PROBLEM REQUIREMENTS -
With the pictures omitted, print exactly the lines below, from the one containing "Description (160, 1123)" through the one containing "View Profile (182, 914)", and nothing else.

RECORDS SHOWN -
◆ ◆ ◆ ◆
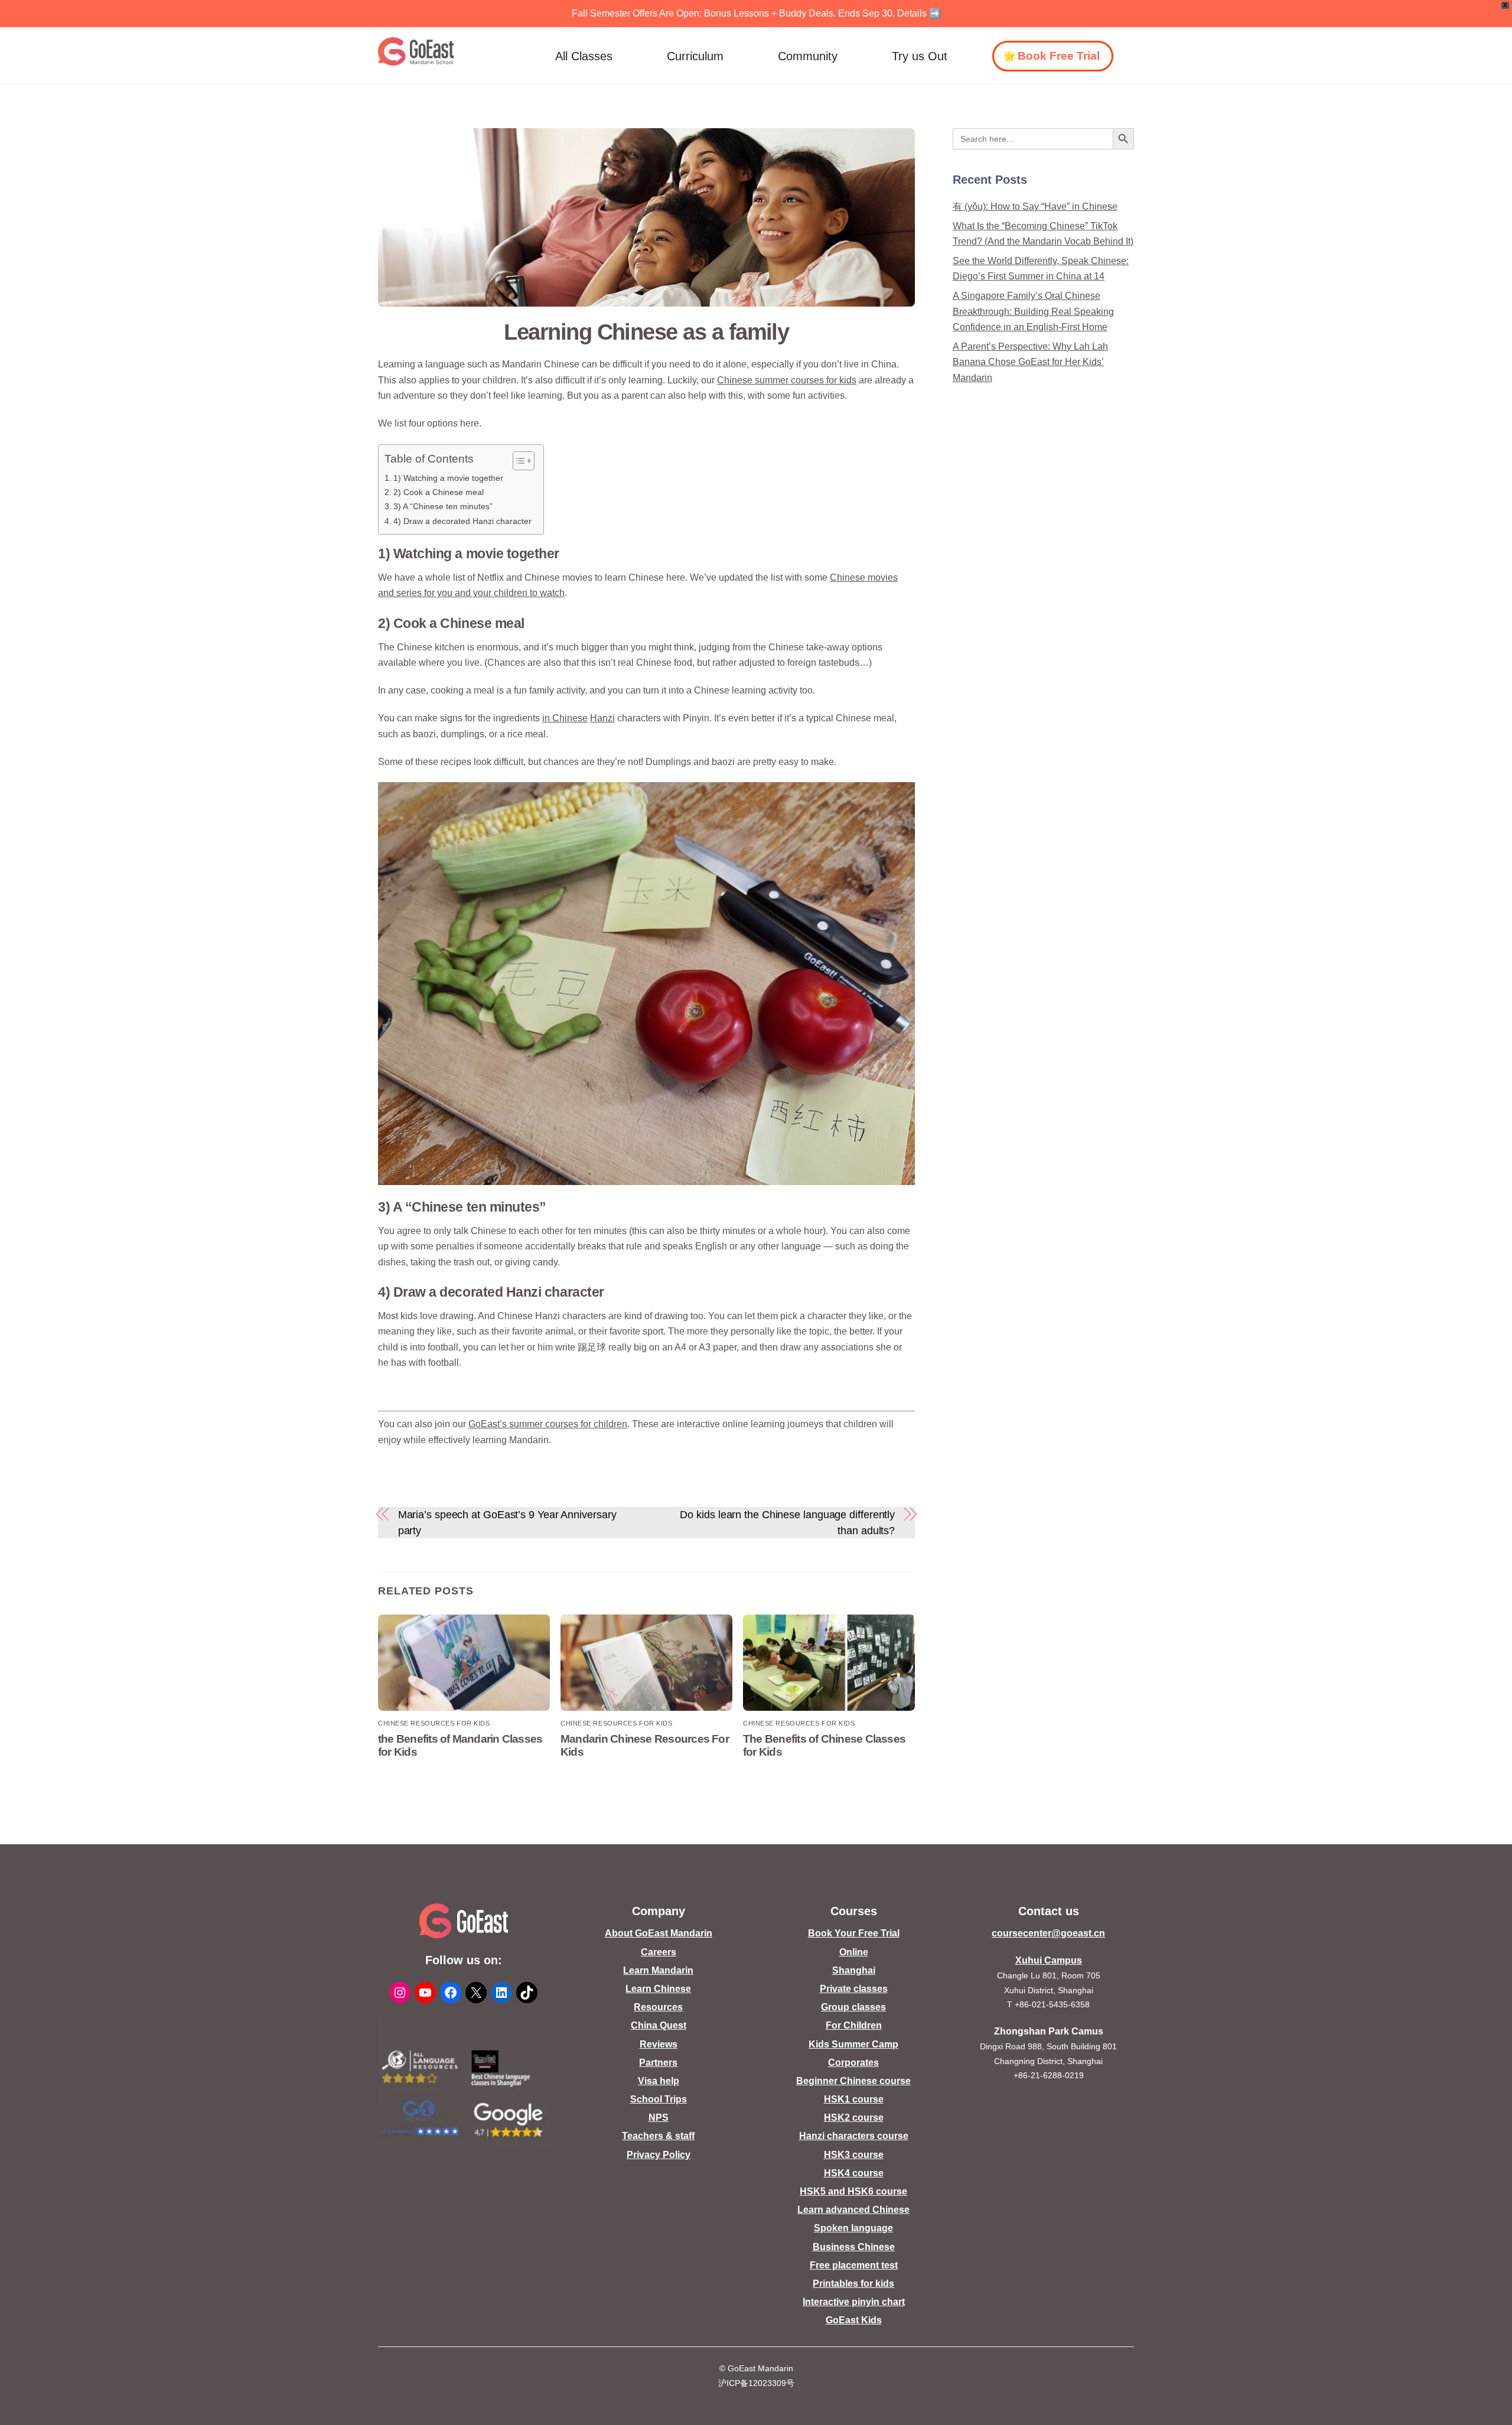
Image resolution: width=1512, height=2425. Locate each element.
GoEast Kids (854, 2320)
◆ ◆ ◆ ◆
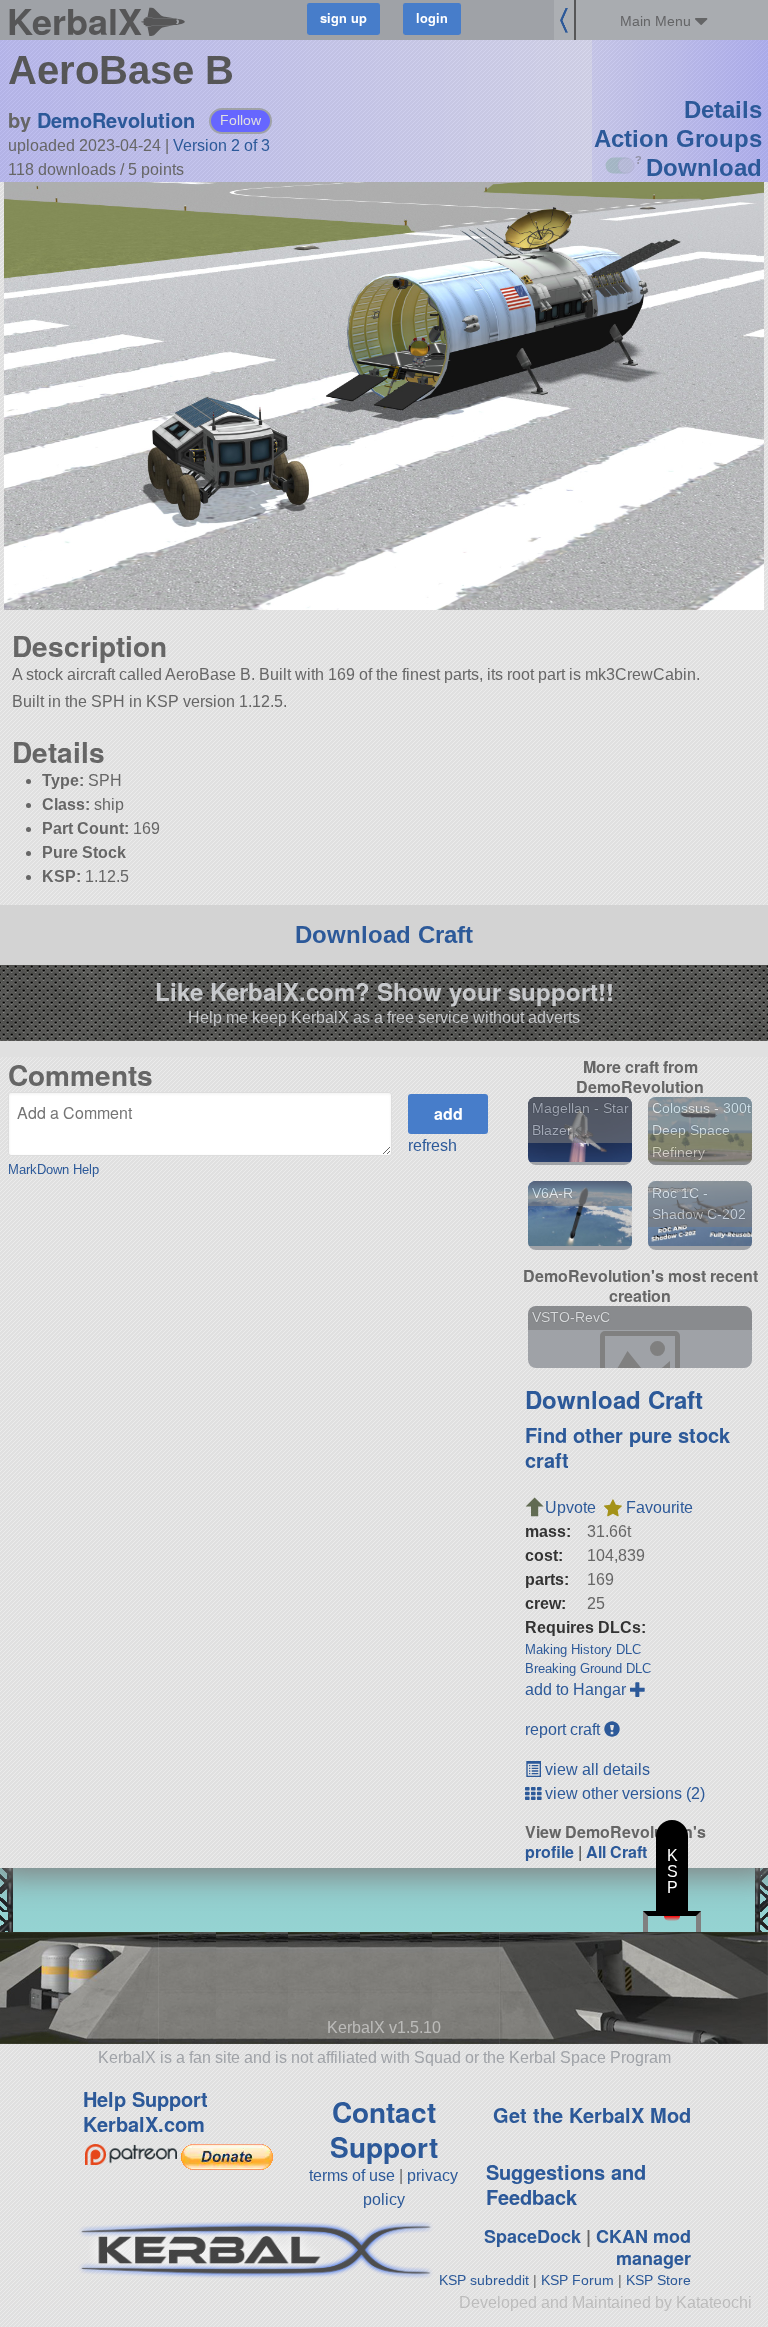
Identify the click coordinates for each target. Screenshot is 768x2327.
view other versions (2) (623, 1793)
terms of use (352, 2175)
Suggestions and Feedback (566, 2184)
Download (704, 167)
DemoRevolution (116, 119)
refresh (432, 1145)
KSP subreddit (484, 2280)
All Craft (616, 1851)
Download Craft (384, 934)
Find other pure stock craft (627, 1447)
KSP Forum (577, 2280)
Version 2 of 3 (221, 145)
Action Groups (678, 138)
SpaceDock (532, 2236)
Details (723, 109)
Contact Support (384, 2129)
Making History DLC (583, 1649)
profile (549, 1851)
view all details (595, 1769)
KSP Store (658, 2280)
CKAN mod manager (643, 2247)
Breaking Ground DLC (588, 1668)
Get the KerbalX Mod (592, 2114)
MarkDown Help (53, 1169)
◆ ◆ ◆ ◆
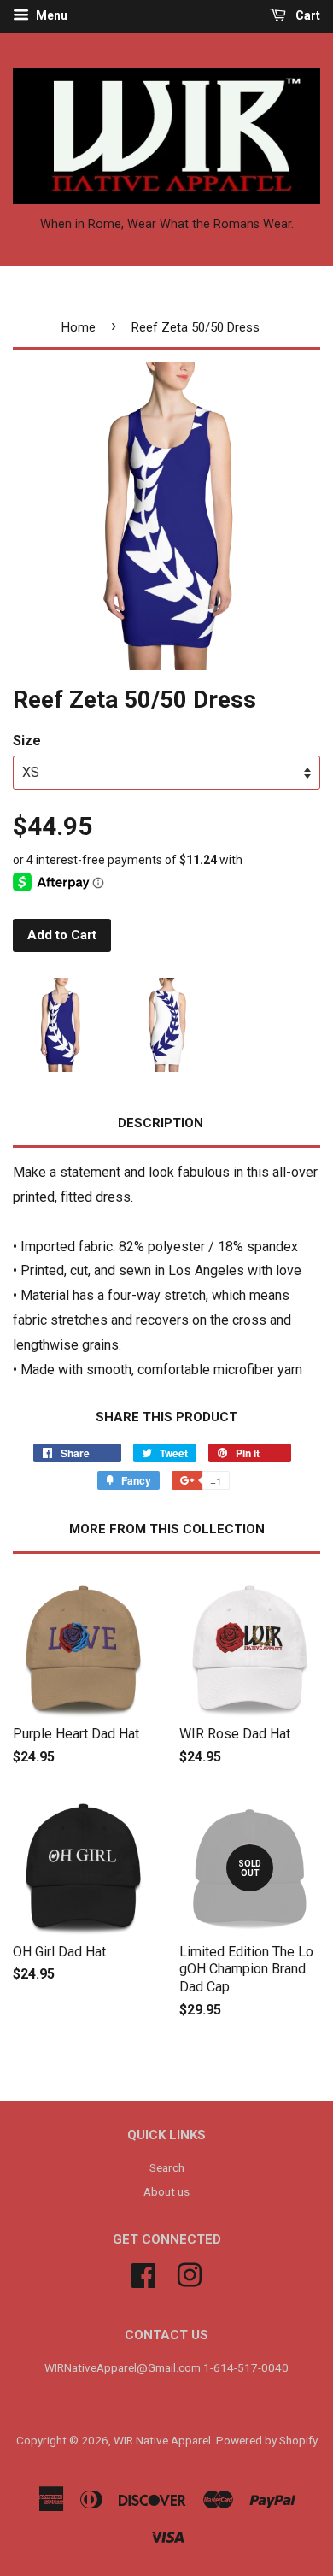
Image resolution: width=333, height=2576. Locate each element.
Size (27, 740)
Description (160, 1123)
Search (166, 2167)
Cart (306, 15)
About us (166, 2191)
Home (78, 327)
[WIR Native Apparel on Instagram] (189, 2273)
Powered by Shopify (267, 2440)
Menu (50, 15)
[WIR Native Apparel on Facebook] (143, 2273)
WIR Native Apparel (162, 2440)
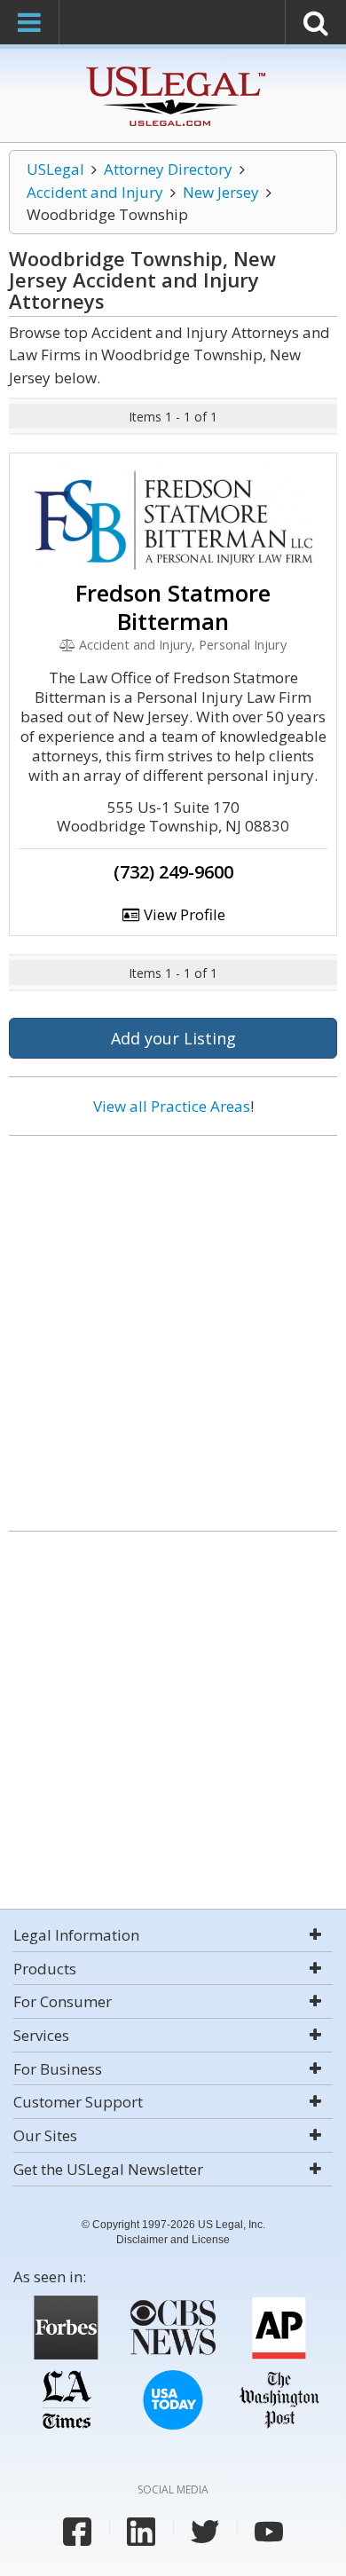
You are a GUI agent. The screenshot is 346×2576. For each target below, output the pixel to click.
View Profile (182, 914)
◆ ◆ ◆ ◆
EXERCISE OUTPUT -
Description (160, 1123)
Search (166, 2167)
Cart (306, 15)
About us (166, 2191)
Home (78, 327)
[WIR Native Apparel on Instagram] (189, 2273)
Powered by Shopify (267, 2440)
Menu (50, 15)
[WIR Native Apparel on Facebook] (143, 2273)
WIR Native Apparel (162, 2440)
You are a GUI agent. The screenshot is 346×2576. For each target below, output the pixel to click.
View Profile (182, 914)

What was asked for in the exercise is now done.